(Excerpts from a dataset)
>>>

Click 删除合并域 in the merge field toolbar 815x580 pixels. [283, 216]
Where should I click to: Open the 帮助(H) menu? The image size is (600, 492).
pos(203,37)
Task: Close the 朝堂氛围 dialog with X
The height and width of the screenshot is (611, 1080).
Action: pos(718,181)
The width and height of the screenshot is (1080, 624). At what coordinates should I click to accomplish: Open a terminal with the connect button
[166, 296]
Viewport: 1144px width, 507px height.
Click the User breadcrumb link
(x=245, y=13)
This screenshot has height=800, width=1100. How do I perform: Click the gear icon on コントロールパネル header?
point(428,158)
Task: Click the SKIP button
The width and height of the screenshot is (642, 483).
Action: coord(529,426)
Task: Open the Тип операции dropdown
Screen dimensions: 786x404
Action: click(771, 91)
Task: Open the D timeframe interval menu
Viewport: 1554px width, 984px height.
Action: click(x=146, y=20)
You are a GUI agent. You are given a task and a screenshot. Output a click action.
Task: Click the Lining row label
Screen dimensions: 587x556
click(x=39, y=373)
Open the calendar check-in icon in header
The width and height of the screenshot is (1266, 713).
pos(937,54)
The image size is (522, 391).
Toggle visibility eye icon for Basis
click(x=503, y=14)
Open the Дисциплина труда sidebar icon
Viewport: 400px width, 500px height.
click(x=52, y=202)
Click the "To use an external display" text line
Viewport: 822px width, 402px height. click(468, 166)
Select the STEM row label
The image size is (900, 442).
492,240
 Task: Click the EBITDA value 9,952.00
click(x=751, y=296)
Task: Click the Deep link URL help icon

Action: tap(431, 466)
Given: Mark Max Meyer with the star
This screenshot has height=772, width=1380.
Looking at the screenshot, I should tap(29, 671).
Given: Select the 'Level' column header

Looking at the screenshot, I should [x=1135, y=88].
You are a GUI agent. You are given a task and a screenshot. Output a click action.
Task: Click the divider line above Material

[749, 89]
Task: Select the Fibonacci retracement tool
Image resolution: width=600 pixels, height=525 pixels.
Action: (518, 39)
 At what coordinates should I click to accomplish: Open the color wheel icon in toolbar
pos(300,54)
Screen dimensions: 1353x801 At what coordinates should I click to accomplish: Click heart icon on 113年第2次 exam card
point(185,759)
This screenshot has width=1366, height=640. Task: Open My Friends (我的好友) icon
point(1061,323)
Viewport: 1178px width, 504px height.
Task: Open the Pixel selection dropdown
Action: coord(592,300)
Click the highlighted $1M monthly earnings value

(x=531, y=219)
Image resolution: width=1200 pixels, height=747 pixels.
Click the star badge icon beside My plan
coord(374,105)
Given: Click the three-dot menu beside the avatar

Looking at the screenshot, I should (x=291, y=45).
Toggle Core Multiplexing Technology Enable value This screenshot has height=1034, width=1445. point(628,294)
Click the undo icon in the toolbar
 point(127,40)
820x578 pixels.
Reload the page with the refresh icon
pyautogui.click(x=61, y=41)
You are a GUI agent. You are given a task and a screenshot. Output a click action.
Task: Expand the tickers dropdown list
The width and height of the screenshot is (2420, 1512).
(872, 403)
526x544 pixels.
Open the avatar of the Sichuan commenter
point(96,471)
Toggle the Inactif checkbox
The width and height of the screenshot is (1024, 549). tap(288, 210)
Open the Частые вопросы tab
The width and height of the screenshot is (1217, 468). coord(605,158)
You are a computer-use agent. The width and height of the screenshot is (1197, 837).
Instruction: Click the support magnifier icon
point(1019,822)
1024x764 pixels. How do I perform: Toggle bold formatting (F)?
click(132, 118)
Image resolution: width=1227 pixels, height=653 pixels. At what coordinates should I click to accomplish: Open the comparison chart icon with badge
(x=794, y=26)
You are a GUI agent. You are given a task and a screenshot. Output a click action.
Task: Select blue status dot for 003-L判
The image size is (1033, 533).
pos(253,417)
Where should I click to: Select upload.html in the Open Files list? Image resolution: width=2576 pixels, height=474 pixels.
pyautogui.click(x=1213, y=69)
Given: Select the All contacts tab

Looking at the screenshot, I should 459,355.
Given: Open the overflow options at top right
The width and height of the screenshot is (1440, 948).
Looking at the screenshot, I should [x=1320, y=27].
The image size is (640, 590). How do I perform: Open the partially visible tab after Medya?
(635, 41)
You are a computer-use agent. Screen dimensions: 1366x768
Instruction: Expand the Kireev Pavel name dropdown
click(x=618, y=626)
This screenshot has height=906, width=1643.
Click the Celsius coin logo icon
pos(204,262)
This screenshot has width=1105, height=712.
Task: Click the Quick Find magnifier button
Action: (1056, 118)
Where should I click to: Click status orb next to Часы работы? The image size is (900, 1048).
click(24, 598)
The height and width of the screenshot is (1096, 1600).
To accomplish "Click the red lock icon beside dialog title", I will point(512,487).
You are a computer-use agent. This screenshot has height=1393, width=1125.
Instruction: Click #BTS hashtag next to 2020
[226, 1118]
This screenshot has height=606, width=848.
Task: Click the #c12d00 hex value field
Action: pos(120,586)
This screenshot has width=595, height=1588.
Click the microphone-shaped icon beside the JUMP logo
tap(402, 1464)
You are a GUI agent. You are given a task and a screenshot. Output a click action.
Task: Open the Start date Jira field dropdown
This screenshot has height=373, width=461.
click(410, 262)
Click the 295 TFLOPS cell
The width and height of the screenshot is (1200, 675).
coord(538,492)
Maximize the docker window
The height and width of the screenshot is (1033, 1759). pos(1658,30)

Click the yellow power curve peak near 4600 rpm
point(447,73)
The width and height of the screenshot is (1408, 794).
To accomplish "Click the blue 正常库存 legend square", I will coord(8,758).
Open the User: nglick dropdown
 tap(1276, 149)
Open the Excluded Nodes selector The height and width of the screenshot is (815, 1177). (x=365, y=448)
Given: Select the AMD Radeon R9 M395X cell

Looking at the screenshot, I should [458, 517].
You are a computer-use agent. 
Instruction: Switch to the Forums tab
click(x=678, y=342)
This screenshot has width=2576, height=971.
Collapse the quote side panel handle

<<<

● Aim of the exercise:
In the records above, find the line with "The width and height of the screenshot is (2420, 1512)."; write out exactly that line and each one after it, stopping after the line with "You are a computer-use agent. Screen".

● Task response:
The width and height of the screenshot is (2420, 1512).
(872, 403)
526x544 pixels.
Open the avatar of the Sichuan commenter
point(96,471)
Toggle the Inactif checkbox
The width and height of the screenshot is (1024, 549). tap(288, 210)
Open the Частые вопросы tab
The width and height of the screenshot is (1217, 468). coord(605,158)
You are a computer-use agent. The width and height of the screenshot is (1197, 837).
Instruction: Click the support magnifier icon
point(1019,822)
1024x764 pixels. How do I perform: Toggle bold formatting (F)?
click(132, 118)
Image resolution: width=1227 pixels, height=653 pixels. At what coordinates should I click to accomplish: Open the comparison chart icon with badge
(x=794, y=26)
You are a GUI agent. You are given a task and a screenshot. Output a click action.
Task: Select blue status dot for 003-L判
The image size is (1033, 533).
pos(253,417)
Where should I click to: Select upload.html in the Open Files list? Image resolution: width=2576 pixels, height=474 pixels.
pyautogui.click(x=1213, y=69)
Given: Select the All contacts tab

Looking at the screenshot, I should 459,355.
Given: Open the overflow options at top right
The width and height of the screenshot is (1440, 948).
Looking at the screenshot, I should [x=1320, y=27].
The image size is (640, 590). How do I perform: Open the partially visible tab after Medya?
(635, 41)
You are a computer-use agent. Screen dimensions: 1366x768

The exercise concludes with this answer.